* [Exercise instructions]
Give the data as a numbered list with blank lines left out, beginning at the line that contains "Image resolution: width=1020" and stopping after the line that contains "The image size".

* [Information shown]
=== Begin Enclosure ===

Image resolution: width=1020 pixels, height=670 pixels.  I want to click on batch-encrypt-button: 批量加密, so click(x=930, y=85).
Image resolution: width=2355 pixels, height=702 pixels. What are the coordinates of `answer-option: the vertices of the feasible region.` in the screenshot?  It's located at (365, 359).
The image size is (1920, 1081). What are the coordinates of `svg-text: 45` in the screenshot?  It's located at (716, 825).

=== End Enclosure ===
=== Begin Enclosure ===

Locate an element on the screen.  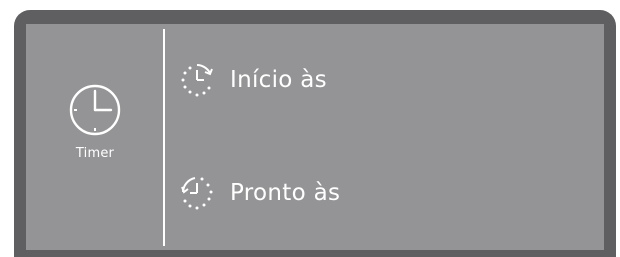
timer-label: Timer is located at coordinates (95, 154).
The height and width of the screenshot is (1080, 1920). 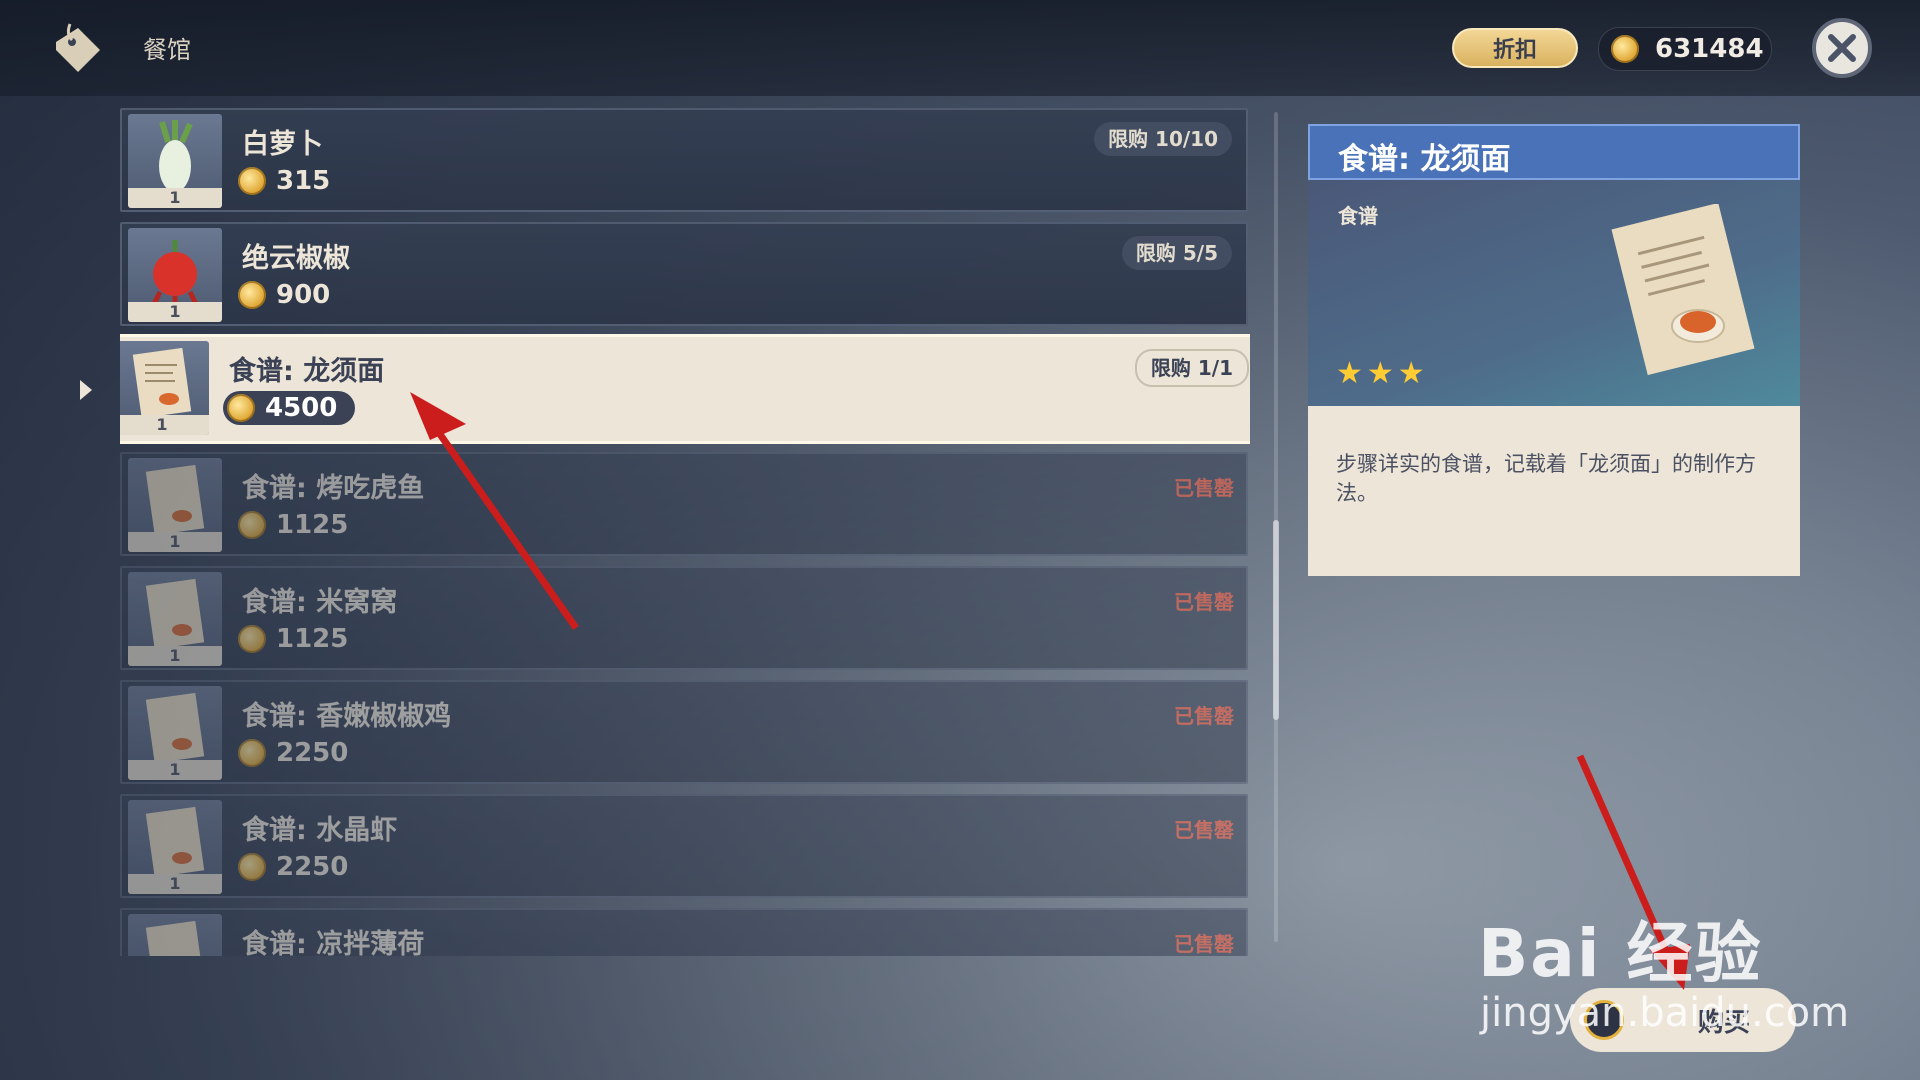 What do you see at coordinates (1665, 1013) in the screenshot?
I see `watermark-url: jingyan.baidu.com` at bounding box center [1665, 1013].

=== End Enclosure ===

* [Solution for this task]
1. Image resolution: width=1020 pixels, height=670 pixels.  I want to click on batch-encrypt-button: 批量加密, so click(x=930, y=85).
2. Image resolution: width=2355 pixels, height=702 pixels. What are the coordinates of `answer-option: the vertices of the feasible region.` in the screenshot?  It's located at (365, 359).
3. The image size is (1920, 1081). What are the coordinates of `svg-text: 45` in the screenshot?  It's located at (716, 825).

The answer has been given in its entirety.